Risk Ratio (RR) or Relative Risk

  • A measure of association assesses the strength of association between exposure & disease.
  • The best measure of association for a cohort study is the Risk Ratio (RR) or Relative Risk
  • Ratio of the incidence rate of a disease or health outcome in an exposed group to the incidence rate of the disease or condition in a non-exposed group

Formula

RR = \frac{\frac{A}{A+B}}{\frac{C}{C+D}}

Where:

  • A = Exposed and Diseased
  • B = Exposed and Not Diseased
  • C = Not Exposed and Diseased
  • D = Not Exposed and Not Diseased

Interpretation of Risk Ratio

  • If RR = 1.0, the risk is equal for both those exposed & not exposed; therefore, the exposure is not causing the disease.
  • If RR > 1.0, the risk is greater for those exposed, and the exposure is more likely the cause of the disease. For example, if RR = 3, then those exposed are 3 times more at risk of disease than those not exposed.
  • If RR < 1.0, the exposure is likely protective from the disease.

Relative Risk

  • A relative risk
    • GREATER than 1 means the risk is INCREASED
  • A relative risk of 1.0 means there is NO association between the risk factor and the disease
  • A relative risk LESS
    • than 1 means the risk is DECREASED

Example (RR Calculation)

  • RR = (43/54) / (3/21) = 0.8 / 0.14 = 5.7
  • If RR > 1.0, risk is greater for those exposed & the exposure is more likely the cause of disease.

95% Confidence Interval (CI)

  • Is the range of values of the measure of association (RR or OR) that have a 95% chance of containing the true measure of association
  • Investigator is 95% “confident” the range contains the true measure of association
  • A statistically significant (p-value<0.05) association between exposure & disease will NOT contain a value of 1.0 within the range of values of the 95% CI
  • A RR or OR of 1.0 = the null hypothesis, no difference in risk or estimated risk for exposed & unexposed groups, no relationship between exposure & disease
  • Either can be a measure of association for a cohort study, but the RR is a direct measure of risk
  • Odds Ratio, OR is an estimate of Risk Ratio, OR (covered in more detail in Part 9)

Statistical Significance

  • A test of statistical significance determines the likelihood or probability that an association between exposure & disease is due to chance alone

Steps

  1. Assume the null hypothesis (HO) = exposure & disease are NOT related (the association could be due to chance)
  2. Alternate hypothesis, HA: exposure & disease are related
  3. Choose an appropriate statistical test (i.e.
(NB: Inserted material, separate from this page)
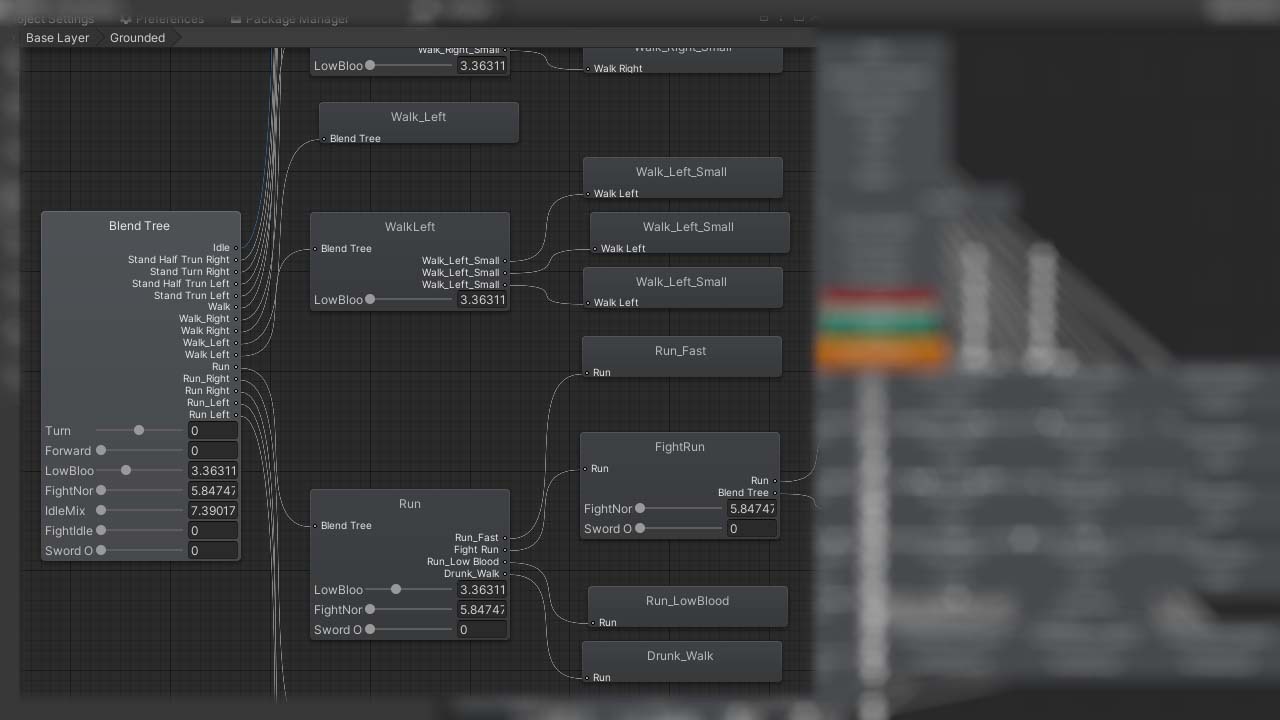This screenshot has height=720, width=1280.
Task: Select the root Blend Tree node title
Action: coord(140,226)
Chi Square test) to calculate a test statistic which corresponds to a p (probability) value
  4. A p-value is selected to serve as a cutoff (significance) point (i.e. commonly 0.05, which represents a 5% likelihood of being wrong in rejecting the null hypothesis)

Steps Cont'd

  • If the test statistic corresponds to a p-value > 0.05, then chance alone likely explains the relationship between exposure & disease
    • We would reject the HA and accept the HO
  • If the test statistic corresponds to a p-value < 0.05, exposure & disease are related, and association is not due to chance
    • We would reject the Ho and accept the HA

Chi-Square Calculation

Example: Chi-square test & an air pollution study

*Air pollution study

A random sample of 200 households were selected from each of 2 communities (Community A and B)

A respondent in each household was asked whether or not anyone in the household was bothered by air pollution
HO: proportion bothered by air pollution in Community A is equal proportion bothered by air pollution in Community B
HA: proportion bothered by air pollution in Community A is not equal proportion bothered by air pollution in Community B
p value = 0.05

  • Do we reject the null hypothesis? Yes: the exposures are not equal, one has a greater proportion of being bothered by air pollution than the other.